> _EXERCISE GOAL_: If a picture appears in the records below, drop it, and reproduce everything else exactly.

> _STUDY MATERIAL_:
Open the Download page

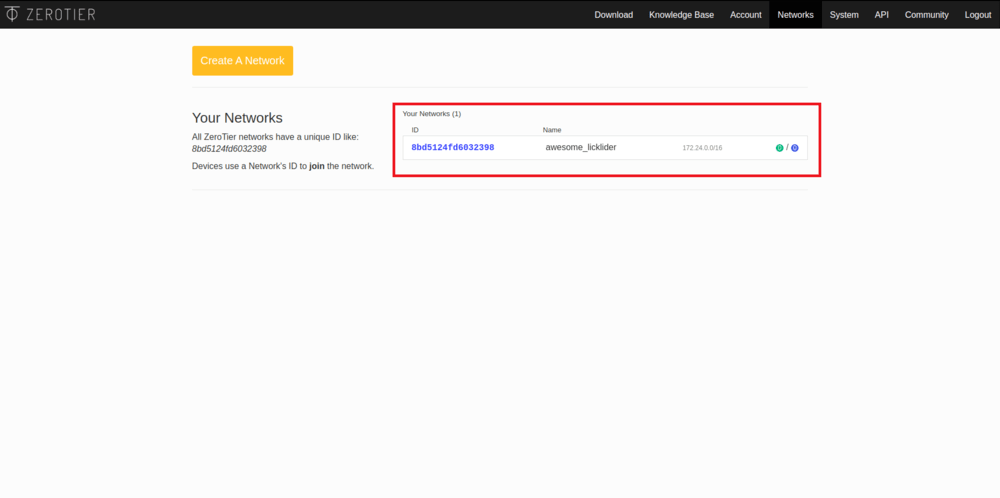[613, 15]
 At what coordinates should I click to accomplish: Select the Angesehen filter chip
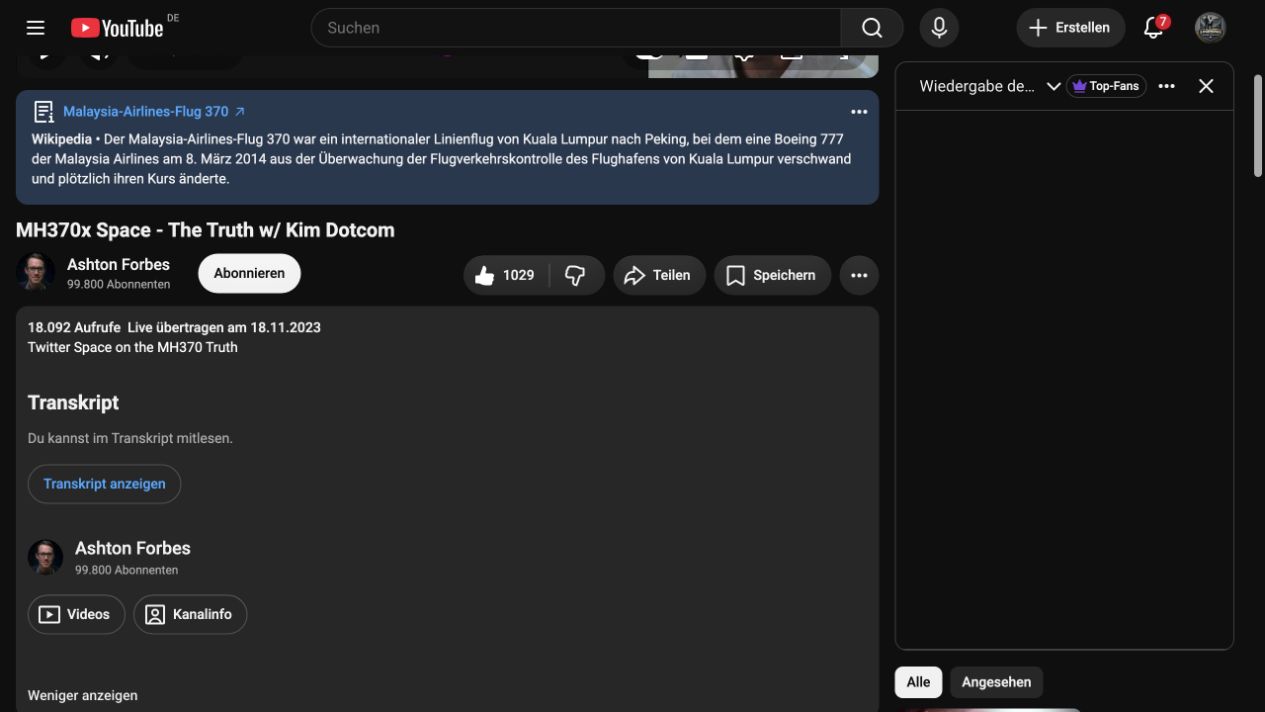[996, 682]
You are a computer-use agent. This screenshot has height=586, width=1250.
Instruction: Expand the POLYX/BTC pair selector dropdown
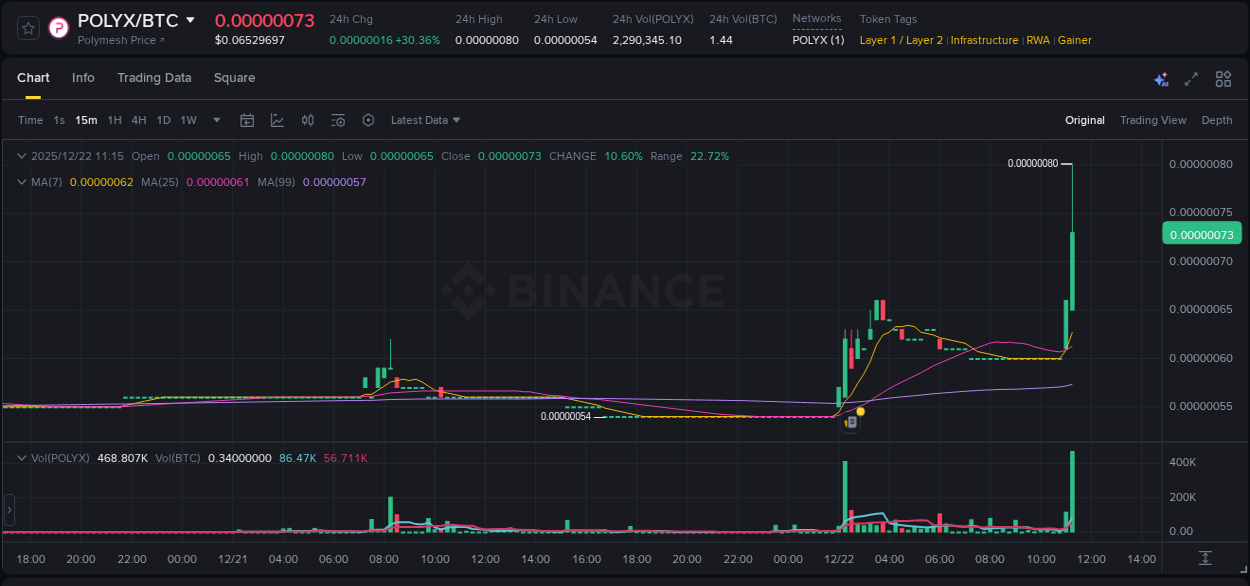191,19
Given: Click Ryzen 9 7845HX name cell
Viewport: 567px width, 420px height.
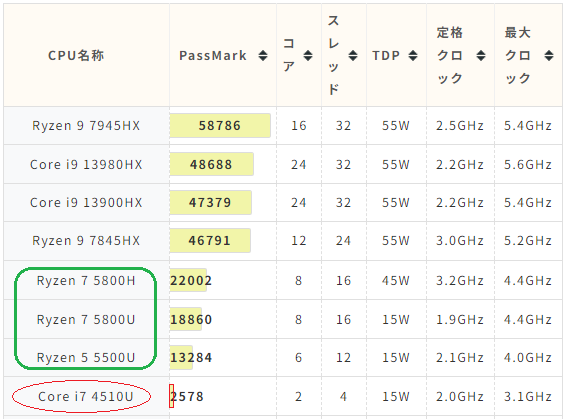Looking at the screenshot, I should point(86,241).
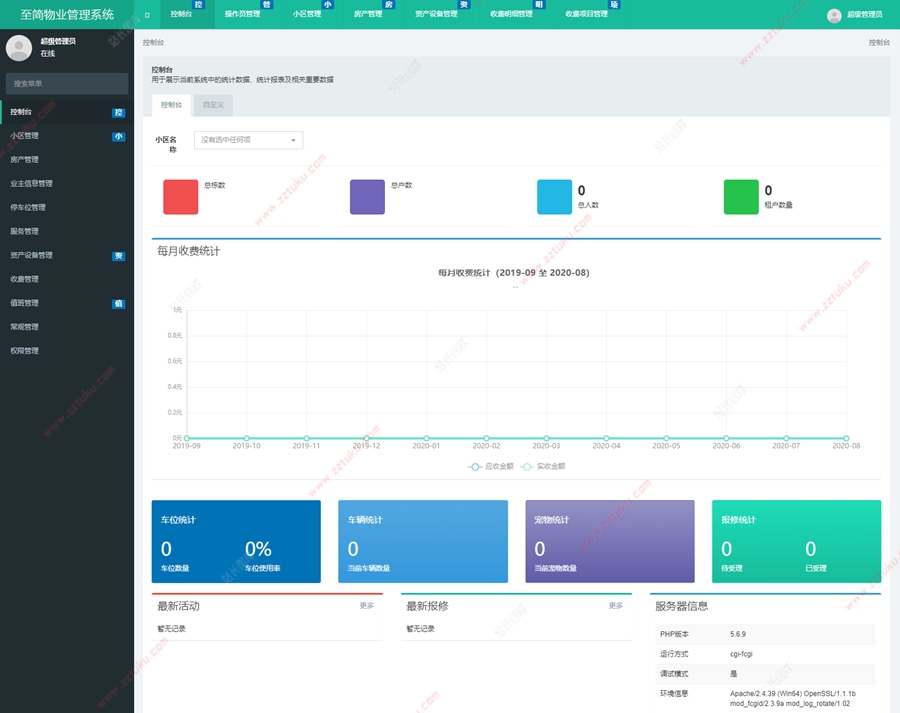Viewport: 900px width, 713px height.
Task: Open the 小区名称 dropdown selector
Action: (248, 140)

> _TASK OUTPUT_:
Open the Download page

[613, 15]
 At what coordinates should I click to accomplish: Select the Angesehen filter chip
[996, 682]
You are a computer-use agent. This screenshot has height=586, width=1250.
Instruction: Expand the POLYX/BTC pair selector dropdown
191,19
Given: Click Ryzen 9 7845HX name cell
Viewport: 567px width, 420px height.
Looking at the screenshot, I should point(86,241).
Viewport: 900px width, 713px height.
Task: Open the 小区名称 dropdown selector
Action: (248, 140)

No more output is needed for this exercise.